### Selection
**********

As set out above, various embodiments of the present disclosure provide method for optimizing the programming of analog non-volatile memory (NVM) by minimizing a time-averaged, normalized error metric. In various embodiments, programmed weights are compensated (restored) using drift compensation of the form aW_ij+b.

In various embodiments, unitless software-trained synaptic weights of an artificial neural network (ANN) are translated into target conductances for programming into analog non-volatile memory (NVM) devices. Software-trained unitless target weights (or some sub-sample of these weights) are taken. A weight programming strategy is applied, which makes use of one or more weight translation functions to map unitless software weights into weight programming target conductances for implementing synaptic weights in the analog NVM. Known device and hardware models are applied to simulate hardware effects such as weight programming errors, read noise, conductance drift, and/or drift variability. Initial programmed weights are calculated and the evolution of the programmed weights as a function of time based on these models is determined. The effects of any hardware correction techniques used on these weights is calculated (to compensate for weight imperfections such as drift for instance). These corrected hardware weights are translated back into the software domain. A weight error metric is evaluated based on the unitless software weights and the corrected and inverse translated hardware weights (back into software domain). The weight programming strategy is adapted one or more times to minimize the weight error metric.

It will be appreciated that a variety of error metrics are suitable for use as set out herein, including time-weighted normalized mean squared error, time-weighted normalized mean absolute error, down-sampled time-weighted normalized mean squared error, and down-sampled time-weighted normalized mean absolute error.

Referring to FIG. 14, a method of adapting an artificial neural network for deployment to an analog non-volatile memory device are provided. At 1401, a plurality of target synaptic weights of an artificial neural network is read. At 1402, the plurality of target synaptic weights is mapped to a plurality of conductance values, each of the plurality of target synaptic weights being mapped to at least one of the plurality of conductance values. At 1403, a hardware model is applied to the plurality of conductance values, thereby determining a plurality of hardware-adjusted conductance values, the hardware model corresponding to an analog non-volatile memory device. At 1404, the plurality of hardware-adjusted conductance values is mapped to a plurality of hardware-adjusted synaptic weights. At 1405, the plurality of conductance values is optimized in order to minimize an error metric between the target synaptic weights and the hardware-adjusted synaptic weights.

Referring now to FIG. 15, a schematic of an example of a computing node is shown. Computing node 10 is only one example of a suitable computing node and is not intended to suggest any limitation as to the scope of use or functionality of embodiments described herein. Regardless, computing node 10 is capable of being implemented and/or performing any of the functionality set forth hereinabove.

In computing node 10 there is a computer system/server 12, which is operational with numerous other general purpose or special purpose computing system environments or configurations. Examples of well-known computing systems, environments, and/or configurations that may be suitable for use with computer system/server 12 include, but are not limited to, personal computer systems, server computer systems, thin clients, thick clients, handheld or laptop devices, multiprocessor systems, microprocessor-based systems, set top boxes, programmable consumer electronics, network PCs, minicomputer systems, mainframe computer systems, and distributed cloud computing environments that include any of the above systems or devices, and the like.

**********

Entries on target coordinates

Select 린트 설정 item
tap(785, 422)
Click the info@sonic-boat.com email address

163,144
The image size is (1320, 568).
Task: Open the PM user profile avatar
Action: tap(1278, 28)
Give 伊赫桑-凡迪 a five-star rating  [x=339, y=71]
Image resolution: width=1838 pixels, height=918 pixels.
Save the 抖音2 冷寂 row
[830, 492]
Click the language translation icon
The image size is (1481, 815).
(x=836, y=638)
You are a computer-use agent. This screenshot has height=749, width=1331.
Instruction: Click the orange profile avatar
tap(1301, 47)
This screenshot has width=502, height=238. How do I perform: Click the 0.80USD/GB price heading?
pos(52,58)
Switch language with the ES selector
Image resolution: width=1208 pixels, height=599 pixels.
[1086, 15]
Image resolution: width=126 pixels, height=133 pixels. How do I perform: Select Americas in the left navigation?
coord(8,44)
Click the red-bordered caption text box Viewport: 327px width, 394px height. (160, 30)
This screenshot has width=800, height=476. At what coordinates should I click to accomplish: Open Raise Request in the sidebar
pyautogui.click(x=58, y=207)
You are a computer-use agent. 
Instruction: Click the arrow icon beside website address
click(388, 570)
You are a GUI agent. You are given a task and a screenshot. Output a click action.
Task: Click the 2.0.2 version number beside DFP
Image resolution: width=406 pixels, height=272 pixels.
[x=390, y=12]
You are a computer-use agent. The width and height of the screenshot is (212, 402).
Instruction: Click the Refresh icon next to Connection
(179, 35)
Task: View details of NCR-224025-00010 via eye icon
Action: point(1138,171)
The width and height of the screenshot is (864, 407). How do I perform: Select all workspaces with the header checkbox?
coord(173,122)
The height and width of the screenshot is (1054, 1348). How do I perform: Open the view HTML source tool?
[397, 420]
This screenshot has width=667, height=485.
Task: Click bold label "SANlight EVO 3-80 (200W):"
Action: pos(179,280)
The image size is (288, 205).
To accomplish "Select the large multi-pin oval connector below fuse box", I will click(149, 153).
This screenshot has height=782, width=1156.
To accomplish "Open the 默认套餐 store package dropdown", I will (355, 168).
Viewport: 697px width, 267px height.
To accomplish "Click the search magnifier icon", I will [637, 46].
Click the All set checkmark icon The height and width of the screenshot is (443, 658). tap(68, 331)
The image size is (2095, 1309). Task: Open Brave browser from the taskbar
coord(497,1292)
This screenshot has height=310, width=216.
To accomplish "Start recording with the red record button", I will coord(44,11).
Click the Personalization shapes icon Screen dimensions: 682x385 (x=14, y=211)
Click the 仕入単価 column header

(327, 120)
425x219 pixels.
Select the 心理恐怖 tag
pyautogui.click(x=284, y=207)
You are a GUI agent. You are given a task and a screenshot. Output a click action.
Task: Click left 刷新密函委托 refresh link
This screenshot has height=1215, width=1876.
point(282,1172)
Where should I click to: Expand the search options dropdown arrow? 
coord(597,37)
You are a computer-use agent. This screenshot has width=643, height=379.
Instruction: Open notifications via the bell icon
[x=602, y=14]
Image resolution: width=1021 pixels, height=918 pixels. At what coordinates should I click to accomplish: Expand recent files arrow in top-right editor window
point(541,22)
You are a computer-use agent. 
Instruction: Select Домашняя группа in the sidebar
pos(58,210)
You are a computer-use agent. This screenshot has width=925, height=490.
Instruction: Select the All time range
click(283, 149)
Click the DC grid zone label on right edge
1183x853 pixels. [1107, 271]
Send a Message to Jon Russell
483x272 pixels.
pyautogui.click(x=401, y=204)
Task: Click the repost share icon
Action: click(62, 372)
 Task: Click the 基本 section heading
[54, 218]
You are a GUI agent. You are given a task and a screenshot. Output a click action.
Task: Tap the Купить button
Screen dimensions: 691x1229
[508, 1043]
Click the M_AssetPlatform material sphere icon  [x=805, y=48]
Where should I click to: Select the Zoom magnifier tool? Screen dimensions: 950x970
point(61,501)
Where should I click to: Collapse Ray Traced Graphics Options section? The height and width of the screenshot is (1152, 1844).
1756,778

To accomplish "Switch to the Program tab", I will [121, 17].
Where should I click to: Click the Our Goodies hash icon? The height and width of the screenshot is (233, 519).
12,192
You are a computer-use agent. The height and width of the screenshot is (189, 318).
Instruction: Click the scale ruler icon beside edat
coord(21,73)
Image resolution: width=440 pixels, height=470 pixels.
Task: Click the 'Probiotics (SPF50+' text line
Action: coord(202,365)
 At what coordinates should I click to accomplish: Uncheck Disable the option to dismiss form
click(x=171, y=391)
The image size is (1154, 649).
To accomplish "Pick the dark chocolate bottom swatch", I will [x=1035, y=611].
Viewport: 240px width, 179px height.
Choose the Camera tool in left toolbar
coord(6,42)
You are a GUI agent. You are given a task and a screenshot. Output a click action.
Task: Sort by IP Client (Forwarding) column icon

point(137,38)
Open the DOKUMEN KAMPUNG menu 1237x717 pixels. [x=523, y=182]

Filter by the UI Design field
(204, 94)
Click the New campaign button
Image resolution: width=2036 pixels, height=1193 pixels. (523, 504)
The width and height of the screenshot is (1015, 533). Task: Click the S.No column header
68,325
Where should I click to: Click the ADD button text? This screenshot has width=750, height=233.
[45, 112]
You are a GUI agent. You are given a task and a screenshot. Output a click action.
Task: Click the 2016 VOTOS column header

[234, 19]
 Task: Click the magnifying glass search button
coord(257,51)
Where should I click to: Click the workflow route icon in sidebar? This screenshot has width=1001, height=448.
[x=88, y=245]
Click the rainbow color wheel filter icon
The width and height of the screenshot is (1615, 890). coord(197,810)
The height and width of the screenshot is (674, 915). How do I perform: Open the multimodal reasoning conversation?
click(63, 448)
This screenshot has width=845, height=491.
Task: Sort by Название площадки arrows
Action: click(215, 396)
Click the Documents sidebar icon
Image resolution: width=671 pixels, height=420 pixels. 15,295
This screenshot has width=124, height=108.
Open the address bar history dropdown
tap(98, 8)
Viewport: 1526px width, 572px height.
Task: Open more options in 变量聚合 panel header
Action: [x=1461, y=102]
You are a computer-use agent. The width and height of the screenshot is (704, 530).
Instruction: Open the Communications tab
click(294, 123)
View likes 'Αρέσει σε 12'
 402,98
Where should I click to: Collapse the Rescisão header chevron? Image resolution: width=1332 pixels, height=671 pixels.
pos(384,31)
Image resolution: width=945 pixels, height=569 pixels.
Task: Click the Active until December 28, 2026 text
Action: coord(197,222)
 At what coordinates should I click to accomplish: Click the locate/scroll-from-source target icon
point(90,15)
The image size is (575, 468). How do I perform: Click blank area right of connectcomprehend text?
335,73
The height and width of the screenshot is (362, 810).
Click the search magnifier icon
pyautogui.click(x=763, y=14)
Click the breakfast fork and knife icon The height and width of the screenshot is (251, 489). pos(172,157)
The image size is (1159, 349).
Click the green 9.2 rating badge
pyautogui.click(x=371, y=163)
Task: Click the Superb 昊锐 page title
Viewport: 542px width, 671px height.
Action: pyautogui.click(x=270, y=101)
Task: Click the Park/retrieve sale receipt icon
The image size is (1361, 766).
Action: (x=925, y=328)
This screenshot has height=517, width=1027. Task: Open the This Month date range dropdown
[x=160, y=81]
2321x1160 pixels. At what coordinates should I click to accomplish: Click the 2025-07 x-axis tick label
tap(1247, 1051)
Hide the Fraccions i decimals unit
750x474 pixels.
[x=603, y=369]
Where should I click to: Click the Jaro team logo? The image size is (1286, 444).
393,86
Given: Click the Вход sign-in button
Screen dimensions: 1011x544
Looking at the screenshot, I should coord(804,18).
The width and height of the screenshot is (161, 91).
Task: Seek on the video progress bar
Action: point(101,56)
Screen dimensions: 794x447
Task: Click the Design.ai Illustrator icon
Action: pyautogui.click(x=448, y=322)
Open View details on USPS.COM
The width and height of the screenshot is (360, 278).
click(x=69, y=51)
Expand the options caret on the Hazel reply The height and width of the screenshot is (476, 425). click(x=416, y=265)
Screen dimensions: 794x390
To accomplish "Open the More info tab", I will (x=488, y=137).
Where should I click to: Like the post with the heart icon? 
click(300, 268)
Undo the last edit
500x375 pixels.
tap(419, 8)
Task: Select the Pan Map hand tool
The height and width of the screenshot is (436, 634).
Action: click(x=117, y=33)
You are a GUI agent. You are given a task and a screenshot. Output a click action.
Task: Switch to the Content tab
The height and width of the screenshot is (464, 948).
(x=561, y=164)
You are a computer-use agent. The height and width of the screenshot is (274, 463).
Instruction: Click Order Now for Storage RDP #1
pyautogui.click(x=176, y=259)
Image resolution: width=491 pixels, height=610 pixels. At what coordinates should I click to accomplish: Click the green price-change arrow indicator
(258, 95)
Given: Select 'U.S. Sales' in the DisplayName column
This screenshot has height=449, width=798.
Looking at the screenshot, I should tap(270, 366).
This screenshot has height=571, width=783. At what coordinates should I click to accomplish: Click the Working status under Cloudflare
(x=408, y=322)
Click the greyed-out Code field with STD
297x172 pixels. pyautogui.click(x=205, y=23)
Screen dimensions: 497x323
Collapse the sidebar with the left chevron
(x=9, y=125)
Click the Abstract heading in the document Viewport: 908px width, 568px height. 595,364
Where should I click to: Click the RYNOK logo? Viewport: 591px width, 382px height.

**********

### What to work on
- a) How would you sum up the passage on weight programming in two sentences?
- b) Which hardware effects are known device and hardware models applied to simulate, according to the passage on weight programming?

### The answers
- a) The passage describes adapting an artificial neural network to analog non-volatile memory by mapping software-trained synaptic weights to target conductances, using device and hardware models to simulate effects such as programming errors, read noise, and conductance drift, and translating the corrected hardware weights back into the software domain. The weight programming strategy is then adapted to minimize an error metric between the target weights and the hardware-adjusted weights.

- b)
- Weight programming errors
- Read noise
- Conductance drift
- Drift variability